-- Start EXCERPTED RECORDS --
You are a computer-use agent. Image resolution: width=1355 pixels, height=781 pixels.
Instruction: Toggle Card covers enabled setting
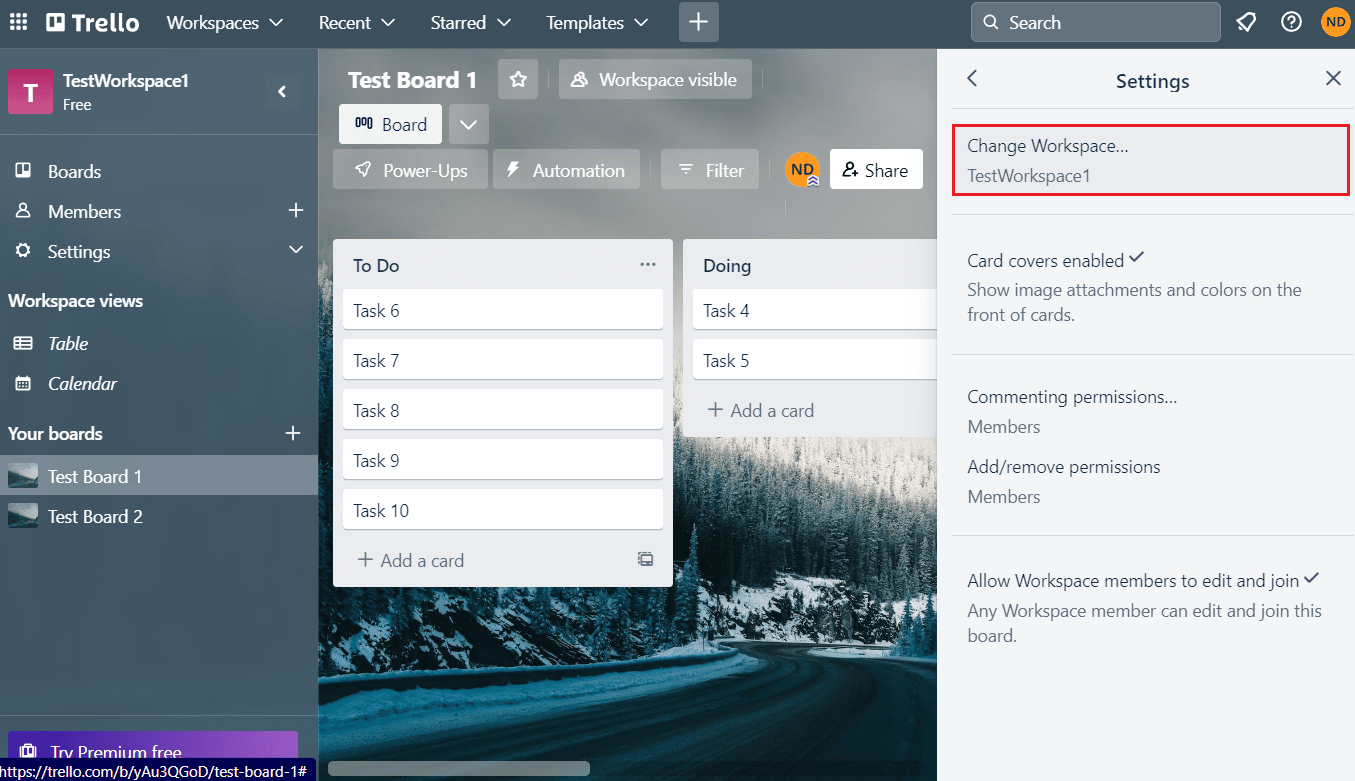click(1152, 287)
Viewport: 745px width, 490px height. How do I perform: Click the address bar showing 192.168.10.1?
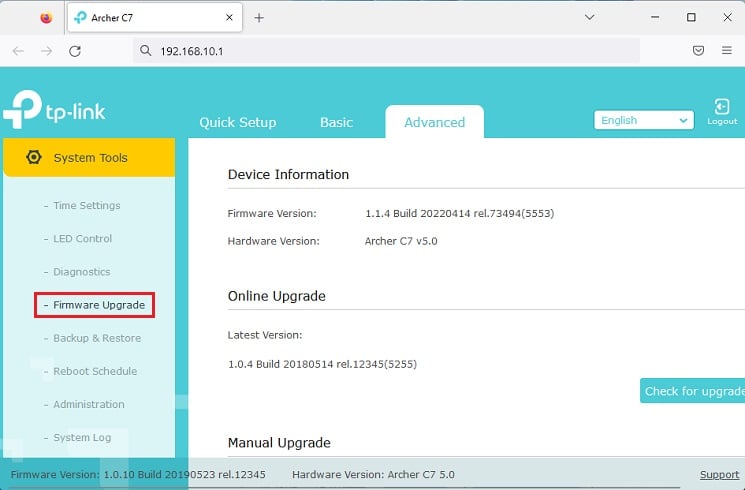(x=386, y=51)
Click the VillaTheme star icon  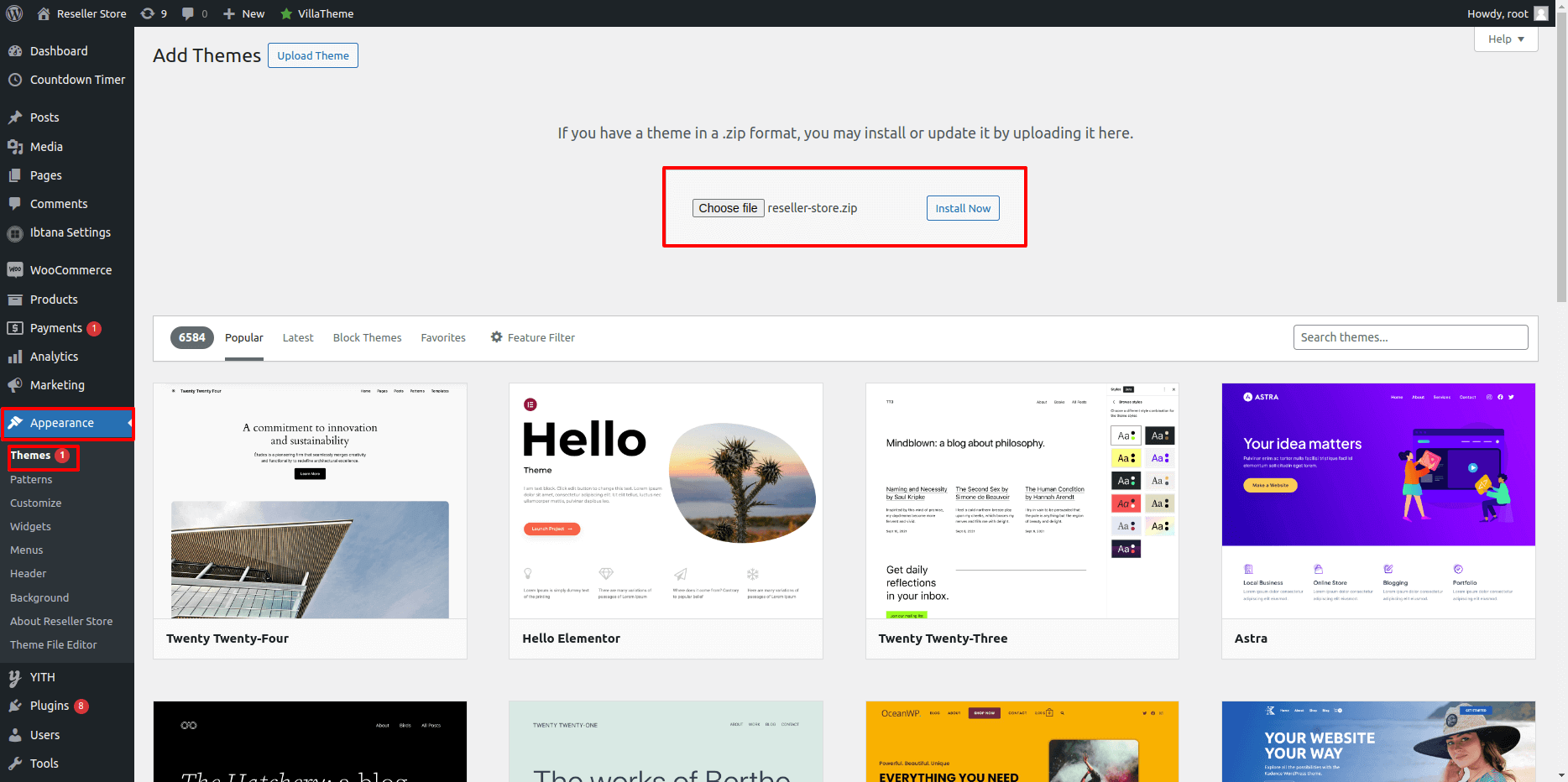click(286, 13)
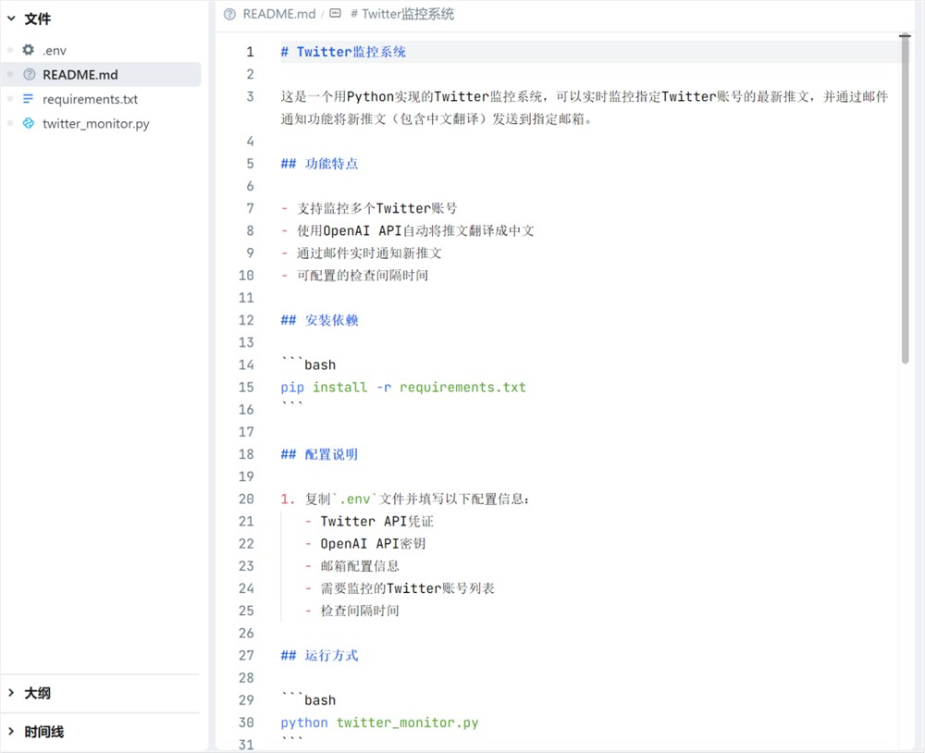
Task: Click README.md in the breadcrumb path
Action: pos(279,14)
-- End EXCERPTED RECORDS --
▶ JOB
Please find each line in the records that contains the string "width" and copy those lines out in full.

▶ FULL SOLUTION
You are a computer-use agent. Image resolution: width=1355 pixels, height=781 pixels.
Viewport: 745px width, 490px height. How do I perform: Click the address bar showing 192.168.10.1?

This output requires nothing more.